Keynotes
The following speakers have graciously agreed to give keynotes at EMNLP 2021.
Where next? Towards multi-text consumption via three inspired research lines
Ido Dagan is a Professor at the Department of Computer Science at Bar-Ilan University, Israel, the founder of the Natural Language Processing (NLP) Lab at Bar-Ilan, the founder and head of the nationally funded Bar-Ilan University Data Science Institute, and a Fellow of the Association for Computational Linguistics (ACL). His interests are in applied semantic processing, focusing on textual inference, natural open semantic representations, consolidation and summarization of multi-text information, and interactive text summarization and exploration. Dagan and colleagues initiated and promoted textual entailment recognition (RTE, later aka NLI) as a generic empirical task. He was the President of the ACL in 2010 and served on its Executive Committee during 2008-2011. In that capacity, he led the establishment of the journal Transactions of the Association for Computational Linguistics, which became one of two premiere journals in NLP. Dagan received his B.A. summa cum laude and his Ph.D. (1992) in Computer Science from the Technion. He was a research fellow at the IBM Haifa Scientific Center (1991) and a Member of Technical Staff at AT&T Bell Laboratories (1992-1994). During 1998-2003 he was co-founder and CTO of FocusEngine and VP of Technology of LingoMotors, and has been regularly consulting in the industry. His academic research has involved extensive industrial collaboration, including funds from IBM, Google, Thomson-Reuters, Bloomberg, Intel and Facebook, as well as collaboration with local companies under funded projects of the Israel Innovation Authority.
The language system in the human brain
Dr. Fedorenko is a cognitive neuroscientist who studies the human language system. She received her bachelor’s degree from Harvard University in 2002, and her Ph.D. from the Massachusetts Institute of Technology in 2007. She was then awarded a K99R00 career development award from the National Institute for Child Health and Human Development at the U.S. National Institutes of Health. In 2014, she joined the faculty at Harvard Medical School/Massachusetts General Hospital in Boston, and in 2019 she returned to MIT where she is currently the Frederick A. (1971) and Carole J. Middleton Career Development Associate Professor of Neuroscience in the Brain and Cognitive Sciences Department and the McGovern Institute for Brain Research. Dr. Fedorenko uses fMRI, intracranial recordings and stimulation, EEG/ERPs, MEG, as well as computational modeling, to study adults and children, including those with developmental and acquired brain disorders.

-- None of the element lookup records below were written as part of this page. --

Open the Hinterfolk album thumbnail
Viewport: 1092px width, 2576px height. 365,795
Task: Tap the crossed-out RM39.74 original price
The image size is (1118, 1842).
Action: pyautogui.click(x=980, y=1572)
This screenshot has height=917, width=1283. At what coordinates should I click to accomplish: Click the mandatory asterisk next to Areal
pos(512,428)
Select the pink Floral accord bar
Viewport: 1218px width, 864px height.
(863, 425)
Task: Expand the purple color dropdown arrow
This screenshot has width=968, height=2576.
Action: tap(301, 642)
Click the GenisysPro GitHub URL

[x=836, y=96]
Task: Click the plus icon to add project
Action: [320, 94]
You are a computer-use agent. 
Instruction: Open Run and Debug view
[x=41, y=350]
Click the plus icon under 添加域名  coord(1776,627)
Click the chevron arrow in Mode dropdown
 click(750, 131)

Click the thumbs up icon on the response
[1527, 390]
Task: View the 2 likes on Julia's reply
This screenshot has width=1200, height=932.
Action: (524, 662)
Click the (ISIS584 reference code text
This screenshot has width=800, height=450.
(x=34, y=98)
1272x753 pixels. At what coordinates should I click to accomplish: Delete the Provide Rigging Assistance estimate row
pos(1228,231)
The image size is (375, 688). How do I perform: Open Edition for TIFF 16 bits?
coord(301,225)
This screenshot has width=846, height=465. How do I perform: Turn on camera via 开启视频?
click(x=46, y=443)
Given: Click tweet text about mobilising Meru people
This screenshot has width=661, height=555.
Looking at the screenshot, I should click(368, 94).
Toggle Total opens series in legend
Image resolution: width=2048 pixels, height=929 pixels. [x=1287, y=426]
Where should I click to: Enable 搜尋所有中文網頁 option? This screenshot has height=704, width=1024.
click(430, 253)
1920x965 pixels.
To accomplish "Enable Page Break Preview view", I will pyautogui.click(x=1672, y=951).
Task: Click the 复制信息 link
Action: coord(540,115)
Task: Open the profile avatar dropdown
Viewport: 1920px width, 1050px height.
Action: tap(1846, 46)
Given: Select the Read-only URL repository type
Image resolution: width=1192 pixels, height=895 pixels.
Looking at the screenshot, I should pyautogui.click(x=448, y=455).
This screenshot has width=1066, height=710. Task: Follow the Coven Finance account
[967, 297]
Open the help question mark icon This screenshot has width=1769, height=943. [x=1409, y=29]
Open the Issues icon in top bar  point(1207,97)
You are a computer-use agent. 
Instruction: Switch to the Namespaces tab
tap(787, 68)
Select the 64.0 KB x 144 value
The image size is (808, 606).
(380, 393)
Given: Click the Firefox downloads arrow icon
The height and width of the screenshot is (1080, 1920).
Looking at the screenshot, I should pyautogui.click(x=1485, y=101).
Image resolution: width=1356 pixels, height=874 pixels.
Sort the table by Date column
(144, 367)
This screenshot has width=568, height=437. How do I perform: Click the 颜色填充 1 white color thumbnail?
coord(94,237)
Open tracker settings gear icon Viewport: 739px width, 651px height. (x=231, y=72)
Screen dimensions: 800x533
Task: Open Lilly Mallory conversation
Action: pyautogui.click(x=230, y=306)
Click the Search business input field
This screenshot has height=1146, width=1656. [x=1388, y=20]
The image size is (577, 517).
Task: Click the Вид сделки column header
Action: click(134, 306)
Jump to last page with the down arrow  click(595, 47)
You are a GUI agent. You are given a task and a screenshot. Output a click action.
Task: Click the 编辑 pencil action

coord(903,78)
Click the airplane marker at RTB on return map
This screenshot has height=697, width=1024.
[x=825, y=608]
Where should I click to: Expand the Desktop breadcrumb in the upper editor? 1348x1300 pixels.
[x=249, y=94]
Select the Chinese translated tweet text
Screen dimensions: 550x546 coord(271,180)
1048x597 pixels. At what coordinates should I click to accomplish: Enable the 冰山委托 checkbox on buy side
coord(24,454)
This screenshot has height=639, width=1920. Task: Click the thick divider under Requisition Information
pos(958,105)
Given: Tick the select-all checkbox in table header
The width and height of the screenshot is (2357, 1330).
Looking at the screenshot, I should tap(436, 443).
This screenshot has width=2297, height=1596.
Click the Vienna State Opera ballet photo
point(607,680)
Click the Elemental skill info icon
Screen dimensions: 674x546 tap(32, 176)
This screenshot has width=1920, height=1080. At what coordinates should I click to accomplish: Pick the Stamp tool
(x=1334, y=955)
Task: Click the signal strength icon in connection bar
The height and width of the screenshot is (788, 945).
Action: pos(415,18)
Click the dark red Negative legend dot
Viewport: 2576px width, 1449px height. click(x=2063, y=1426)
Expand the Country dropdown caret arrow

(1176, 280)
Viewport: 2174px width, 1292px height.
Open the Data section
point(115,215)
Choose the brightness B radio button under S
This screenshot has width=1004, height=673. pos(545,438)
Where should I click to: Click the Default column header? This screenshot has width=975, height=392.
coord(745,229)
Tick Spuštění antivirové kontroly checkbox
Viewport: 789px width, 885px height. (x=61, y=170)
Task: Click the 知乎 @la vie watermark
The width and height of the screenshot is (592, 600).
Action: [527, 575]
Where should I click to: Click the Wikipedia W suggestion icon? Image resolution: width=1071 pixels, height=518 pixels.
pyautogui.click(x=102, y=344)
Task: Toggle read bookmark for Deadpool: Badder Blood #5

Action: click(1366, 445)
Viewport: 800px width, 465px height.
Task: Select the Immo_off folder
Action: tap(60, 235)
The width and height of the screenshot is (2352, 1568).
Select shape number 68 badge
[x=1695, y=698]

LT4All!? Rethinking the Agenda
Steven Bird has spent 25 years pursuing scalable computational methods for capturing, enriching, and analysing data from endangered languages, drawing on fieldwork in West Africa, South America, and Melanesia. Over the past 5 years he has begun to work with remote Aboriginal communities in northern Australia. Steven has held academic positions at U Edinburgh, U Pennsylvania, UC Berkeley, and U Melbourne. He currently holds the positions of professor at Charles Darwin University, linguist at Nawarddeken Academy, and producer at languageparty.org.